In an early released article in Pediatrics entitled “State and Local Government Expenditures and Infant Mortality,” Shivani J. Sowmyan (Kennedy Krieger Institute, Baltimore, MD), Ashley H. Hirai (Health Resources and Services Administration), and Jay S. Kaufman (McGill University, Montreal, CA) conducted an updated analysis of data from a prior study in which they linked data about government expenditures from 41 states with infant mortality rate (IMR) in those states 2 years later (10.1542/peds.2023-063571).
In short, the authors found an even stronger association between increased government spending and reductions in infant mortality than the prior work had shown.
This thoughtful work has some technical complexity, but as a non-statistician myself, I hope to aid you in navigating this well-written article, and the informative commentary (10.1542/peds.2024-068252) by Ciaran S Phibbs, PhD (Stanford University, CA) is very helpful and could be read first.
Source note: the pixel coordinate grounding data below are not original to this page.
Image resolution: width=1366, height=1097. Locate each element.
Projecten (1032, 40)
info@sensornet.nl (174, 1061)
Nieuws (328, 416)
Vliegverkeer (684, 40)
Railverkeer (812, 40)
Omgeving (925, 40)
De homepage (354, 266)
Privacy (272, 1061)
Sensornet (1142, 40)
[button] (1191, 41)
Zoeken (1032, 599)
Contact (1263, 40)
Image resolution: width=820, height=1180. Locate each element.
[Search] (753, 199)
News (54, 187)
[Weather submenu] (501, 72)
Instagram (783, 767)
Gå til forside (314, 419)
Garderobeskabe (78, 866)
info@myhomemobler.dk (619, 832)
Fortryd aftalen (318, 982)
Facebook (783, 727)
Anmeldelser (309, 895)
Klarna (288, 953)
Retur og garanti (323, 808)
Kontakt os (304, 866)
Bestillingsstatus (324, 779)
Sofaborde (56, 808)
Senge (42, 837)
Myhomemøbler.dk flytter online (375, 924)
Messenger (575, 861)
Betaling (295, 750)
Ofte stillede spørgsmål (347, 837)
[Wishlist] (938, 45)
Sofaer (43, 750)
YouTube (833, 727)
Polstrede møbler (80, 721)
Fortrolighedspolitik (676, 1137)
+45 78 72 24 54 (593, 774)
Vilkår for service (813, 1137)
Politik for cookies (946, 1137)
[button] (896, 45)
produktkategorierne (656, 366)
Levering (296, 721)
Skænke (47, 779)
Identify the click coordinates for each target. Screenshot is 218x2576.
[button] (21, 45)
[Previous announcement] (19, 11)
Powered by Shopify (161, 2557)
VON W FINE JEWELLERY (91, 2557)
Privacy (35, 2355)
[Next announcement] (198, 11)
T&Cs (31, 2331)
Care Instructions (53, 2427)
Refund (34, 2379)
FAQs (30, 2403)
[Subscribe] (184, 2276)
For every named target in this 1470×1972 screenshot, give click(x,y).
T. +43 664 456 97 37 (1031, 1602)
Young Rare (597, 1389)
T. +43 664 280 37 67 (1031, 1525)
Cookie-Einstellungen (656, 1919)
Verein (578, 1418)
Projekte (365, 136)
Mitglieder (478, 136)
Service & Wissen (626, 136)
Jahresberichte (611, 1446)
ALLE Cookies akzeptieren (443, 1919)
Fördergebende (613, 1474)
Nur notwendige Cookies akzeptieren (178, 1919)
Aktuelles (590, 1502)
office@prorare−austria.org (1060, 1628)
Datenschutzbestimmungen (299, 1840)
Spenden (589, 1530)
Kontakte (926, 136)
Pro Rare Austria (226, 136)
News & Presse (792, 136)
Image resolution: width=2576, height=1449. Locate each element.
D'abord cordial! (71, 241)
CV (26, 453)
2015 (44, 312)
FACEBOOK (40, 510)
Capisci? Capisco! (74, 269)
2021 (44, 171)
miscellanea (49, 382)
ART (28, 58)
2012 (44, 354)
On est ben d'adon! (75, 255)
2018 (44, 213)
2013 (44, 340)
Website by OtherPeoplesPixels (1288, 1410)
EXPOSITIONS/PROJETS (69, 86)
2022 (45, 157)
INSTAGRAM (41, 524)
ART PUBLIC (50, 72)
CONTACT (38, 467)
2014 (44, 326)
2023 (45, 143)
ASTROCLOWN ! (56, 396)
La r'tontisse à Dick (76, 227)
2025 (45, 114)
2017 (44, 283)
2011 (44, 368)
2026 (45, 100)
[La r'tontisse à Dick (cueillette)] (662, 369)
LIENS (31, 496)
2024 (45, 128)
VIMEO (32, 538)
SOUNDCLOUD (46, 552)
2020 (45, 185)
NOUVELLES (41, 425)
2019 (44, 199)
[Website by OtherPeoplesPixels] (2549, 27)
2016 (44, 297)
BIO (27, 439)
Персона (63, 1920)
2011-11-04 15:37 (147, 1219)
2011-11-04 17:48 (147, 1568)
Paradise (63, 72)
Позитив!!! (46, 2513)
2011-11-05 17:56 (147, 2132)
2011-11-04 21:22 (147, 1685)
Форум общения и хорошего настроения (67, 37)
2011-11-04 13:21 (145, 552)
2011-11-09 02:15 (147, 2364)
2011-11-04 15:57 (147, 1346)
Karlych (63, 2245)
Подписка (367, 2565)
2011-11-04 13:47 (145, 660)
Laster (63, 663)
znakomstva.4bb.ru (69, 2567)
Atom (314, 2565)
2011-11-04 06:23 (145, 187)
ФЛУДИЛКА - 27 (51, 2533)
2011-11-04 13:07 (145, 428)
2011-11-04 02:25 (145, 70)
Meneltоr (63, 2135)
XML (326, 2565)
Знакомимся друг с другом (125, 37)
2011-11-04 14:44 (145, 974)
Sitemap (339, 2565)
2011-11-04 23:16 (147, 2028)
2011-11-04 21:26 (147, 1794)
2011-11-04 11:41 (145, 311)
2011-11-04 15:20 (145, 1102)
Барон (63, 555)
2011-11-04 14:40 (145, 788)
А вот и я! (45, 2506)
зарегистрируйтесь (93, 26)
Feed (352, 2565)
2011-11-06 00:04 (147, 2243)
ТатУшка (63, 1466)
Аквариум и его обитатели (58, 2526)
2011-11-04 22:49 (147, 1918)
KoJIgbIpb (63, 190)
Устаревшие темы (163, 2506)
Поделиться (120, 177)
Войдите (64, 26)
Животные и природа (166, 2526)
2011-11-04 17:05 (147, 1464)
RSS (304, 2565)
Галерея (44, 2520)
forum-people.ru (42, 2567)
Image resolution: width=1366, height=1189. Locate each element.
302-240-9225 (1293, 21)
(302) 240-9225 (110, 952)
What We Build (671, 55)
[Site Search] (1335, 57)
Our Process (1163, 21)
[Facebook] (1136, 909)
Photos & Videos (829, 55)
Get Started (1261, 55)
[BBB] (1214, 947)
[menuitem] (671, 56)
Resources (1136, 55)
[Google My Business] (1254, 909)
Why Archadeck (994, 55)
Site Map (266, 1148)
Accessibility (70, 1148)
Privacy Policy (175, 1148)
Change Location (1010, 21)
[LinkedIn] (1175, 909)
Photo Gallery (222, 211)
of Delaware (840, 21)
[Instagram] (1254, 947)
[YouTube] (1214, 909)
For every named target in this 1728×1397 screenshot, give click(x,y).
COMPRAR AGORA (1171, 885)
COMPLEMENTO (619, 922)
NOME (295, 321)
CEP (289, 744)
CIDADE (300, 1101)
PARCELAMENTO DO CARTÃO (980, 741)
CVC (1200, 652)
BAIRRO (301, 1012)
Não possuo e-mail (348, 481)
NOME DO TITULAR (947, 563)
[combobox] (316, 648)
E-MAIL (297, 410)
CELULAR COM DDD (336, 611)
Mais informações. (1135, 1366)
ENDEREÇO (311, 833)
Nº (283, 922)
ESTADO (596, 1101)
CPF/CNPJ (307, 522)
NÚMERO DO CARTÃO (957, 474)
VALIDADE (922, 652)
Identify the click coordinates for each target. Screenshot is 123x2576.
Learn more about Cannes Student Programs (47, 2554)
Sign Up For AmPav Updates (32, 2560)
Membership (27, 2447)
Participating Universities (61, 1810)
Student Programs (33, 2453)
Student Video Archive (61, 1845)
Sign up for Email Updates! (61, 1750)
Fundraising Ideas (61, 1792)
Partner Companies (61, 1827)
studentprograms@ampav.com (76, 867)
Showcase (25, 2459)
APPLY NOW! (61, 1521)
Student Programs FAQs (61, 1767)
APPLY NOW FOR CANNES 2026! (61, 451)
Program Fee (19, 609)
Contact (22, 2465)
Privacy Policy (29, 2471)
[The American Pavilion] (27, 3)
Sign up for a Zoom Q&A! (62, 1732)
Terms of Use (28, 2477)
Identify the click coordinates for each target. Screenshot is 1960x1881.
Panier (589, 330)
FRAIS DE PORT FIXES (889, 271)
Why re-analyze data from the original article? The authors of the newer article aimed to build on the original analysis by adding recent data and by revising the analysis to address methodological limitations. Phibbs’ commentary explains these issues in a nutshell:
- Adding 2015–2019 data to the 2000–2014 information makes intuitive sense for an update.
- The original article reported the “interaction effect” rather than the “main effect” of the analysis, and this was revised.
This “interaction effect” was a lot smaller than the “main effect,” so the original analysis underestimated the effect of government spending on IMR. The “main effect” is the direct influence of an independent variable (e.g., government spending) on the dependent variable (IMR), while an “interaction effect” measures any interaction between the independent variables (government spending, year, expenditure type) that then affects the dependent variable (i.e., if the level of one independent variable influences the effect of another independent variable).
- The new analysis has now adjusted for spending differences across states while including longitudinal (over time) within-state changes, and
- The new analysis adds adjustment for inflation, regional differences in prices, and annual changes in state poverty and in state population.
Sowmyan et al. include additional details regarding the types of state expenditures (social, environment, educational) that made a difference, and the effects of spending on differing racial and ethnic groups.
In summary, this new and updated analysis found that a one standard deviation (SD) increase in per capita total government spending was associated with a reduction of 0.35 infant deaths per 1,000 live births, compared to the reduction of 0.02 deaths per 1,000 live births reported in the original analysis.
This well-written and accessible research provides needed evidence that supports meaningful government policy and spending that can invest in and positively impact infant health outcomes.